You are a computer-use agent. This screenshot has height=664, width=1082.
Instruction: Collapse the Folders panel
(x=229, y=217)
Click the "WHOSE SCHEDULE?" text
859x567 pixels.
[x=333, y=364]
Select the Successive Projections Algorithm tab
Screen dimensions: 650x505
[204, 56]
● ● ● ● ●
### EXERCISE BRIEF
Exact reproduction of the entire listing is required.

### SOLUTION FOR THIS PROBLEM
You are a computer-use agent. This screenshot has height=664, width=1082.
Instruction: Collapse the Folders panel
(x=229, y=217)
Click the "WHOSE SCHEDULE?" text
859x567 pixels.
[x=333, y=364]
Select the Successive Projections Algorithm tab
Screen dimensions: 650x505
[204, 56]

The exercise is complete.